What you are asked to do: Return each entry precisely as it appears below.

Task material:
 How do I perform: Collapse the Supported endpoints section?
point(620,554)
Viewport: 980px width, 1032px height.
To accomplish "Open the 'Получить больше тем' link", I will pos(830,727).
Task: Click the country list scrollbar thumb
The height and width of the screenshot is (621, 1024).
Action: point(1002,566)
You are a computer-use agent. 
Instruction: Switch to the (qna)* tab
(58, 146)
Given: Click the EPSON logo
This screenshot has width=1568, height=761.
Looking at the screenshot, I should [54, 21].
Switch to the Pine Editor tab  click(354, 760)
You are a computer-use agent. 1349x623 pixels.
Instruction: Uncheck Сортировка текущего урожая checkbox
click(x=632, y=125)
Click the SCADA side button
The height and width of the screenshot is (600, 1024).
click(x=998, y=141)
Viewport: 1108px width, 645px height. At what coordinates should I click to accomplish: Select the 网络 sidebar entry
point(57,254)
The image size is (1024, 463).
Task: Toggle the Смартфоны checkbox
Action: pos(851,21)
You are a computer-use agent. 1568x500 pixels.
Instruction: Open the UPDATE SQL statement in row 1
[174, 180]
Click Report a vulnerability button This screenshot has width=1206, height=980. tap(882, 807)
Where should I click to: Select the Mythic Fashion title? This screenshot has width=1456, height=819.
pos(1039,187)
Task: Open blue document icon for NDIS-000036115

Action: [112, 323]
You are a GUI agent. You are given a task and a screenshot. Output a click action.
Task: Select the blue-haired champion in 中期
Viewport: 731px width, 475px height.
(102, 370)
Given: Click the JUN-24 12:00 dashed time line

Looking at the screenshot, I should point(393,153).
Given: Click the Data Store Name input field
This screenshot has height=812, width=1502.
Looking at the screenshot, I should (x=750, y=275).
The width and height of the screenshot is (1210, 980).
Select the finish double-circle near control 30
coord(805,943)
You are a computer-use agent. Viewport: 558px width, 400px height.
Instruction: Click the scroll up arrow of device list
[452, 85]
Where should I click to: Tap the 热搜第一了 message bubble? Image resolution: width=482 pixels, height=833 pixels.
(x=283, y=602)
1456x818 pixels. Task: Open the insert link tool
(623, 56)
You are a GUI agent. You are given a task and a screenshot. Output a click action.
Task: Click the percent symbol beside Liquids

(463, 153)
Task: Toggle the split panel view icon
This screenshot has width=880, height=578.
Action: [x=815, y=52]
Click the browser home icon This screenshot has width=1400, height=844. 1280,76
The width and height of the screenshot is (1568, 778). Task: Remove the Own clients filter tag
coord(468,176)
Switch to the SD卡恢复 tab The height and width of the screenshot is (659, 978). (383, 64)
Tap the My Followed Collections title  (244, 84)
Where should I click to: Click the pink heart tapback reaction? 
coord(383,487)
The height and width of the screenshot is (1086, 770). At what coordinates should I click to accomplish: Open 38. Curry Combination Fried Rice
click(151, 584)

Answer section:
 How do I perform: Collapse the Supported endpoints section?
point(620,554)
Viewport: 980px width, 1032px height.
To accomplish "Open the 'Получить больше тем' link", I will pos(830,727).
Task: Click the country list scrollbar thumb
The height and width of the screenshot is (621, 1024).
Action: point(1002,566)
You are a computer-use agent. 
Instruction: Switch to the (qna)* tab
(58, 146)
Given: Click the EPSON logo
This screenshot has width=1568, height=761.
Looking at the screenshot, I should [54, 21].
Switch to the Pine Editor tab  click(354, 760)
You are a computer-use agent. 1349x623 pixels.
Instruction: Uncheck Сортировка текущего урожая checkbox
click(x=632, y=125)
Click the SCADA side button
The height and width of the screenshot is (600, 1024).
click(x=998, y=141)
Viewport: 1108px width, 645px height. At what coordinates should I click to accomplish: Select the 网络 sidebar entry
point(57,254)
The image size is (1024, 463).
Task: Toggle the Смартфоны checkbox
Action: pos(851,21)
You are a computer-use agent. 1568x500 pixels.
Instruction: Open the UPDATE SQL statement in row 1
[174, 180]
Click Report a vulnerability button This screenshot has width=1206, height=980. tap(882, 807)
Where should I click to: Select the Mythic Fashion title? This screenshot has width=1456, height=819.
pos(1039,187)
Task: Open blue document icon for NDIS-000036115

Action: [112, 323]
You are a GUI agent. You are given a task and a screenshot. Output a click action.
Task: Select the blue-haired champion in 中期
Viewport: 731px width, 475px height.
(102, 370)
Given: Click the JUN-24 12:00 dashed time line

Looking at the screenshot, I should point(393,153).
Given: Click the Data Store Name input field
This screenshot has height=812, width=1502.
Looking at the screenshot, I should (x=750, y=275).
The width and height of the screenshot is (1210, 980).
Select the finish double-circle near control 30
coord(805,943)
You are a computer-use agent. Viewport: 558px width, 400px height.
Instruction: Click the scroll up arrow of device list
[452, 85]
Where should I click to: Tap the 热搜第一了 message bubble? Image resolution: width=482 pixels, height=833 pixels.
(x=283, y=602)
1456x818 pixels. Task: Open the insert link tool
(623, 56)
You are a GUI agent. You are given a task and a screenshot. Output a click action.
Task: Click the percent symbol beside Liquids

(463, 153)
Task: Toggle the split panel view icon
This screenshot has width=880, height=578.
Action: [x=815, y=52]
Click the browser home icon This screenshot has width=1400, height=844. 1280,76
The width and height of the screenshot is (1568, 778). Task: Remove the Own clients filter tag
coord(468,176)
Switch to the SD卡恢复 tab The height and width of the screenshot is (659, 978). (383, 64)
Tap the My Followed Collections title  (244, 84)
Where should I click to: Click the pink heart tapback reaction? 
coord(383,487)
The height and width of the screenshot is (1086, 770). At what coordinates should I click to accomplish: Open 38. Curry Combination Fried Rice
click(151, 584)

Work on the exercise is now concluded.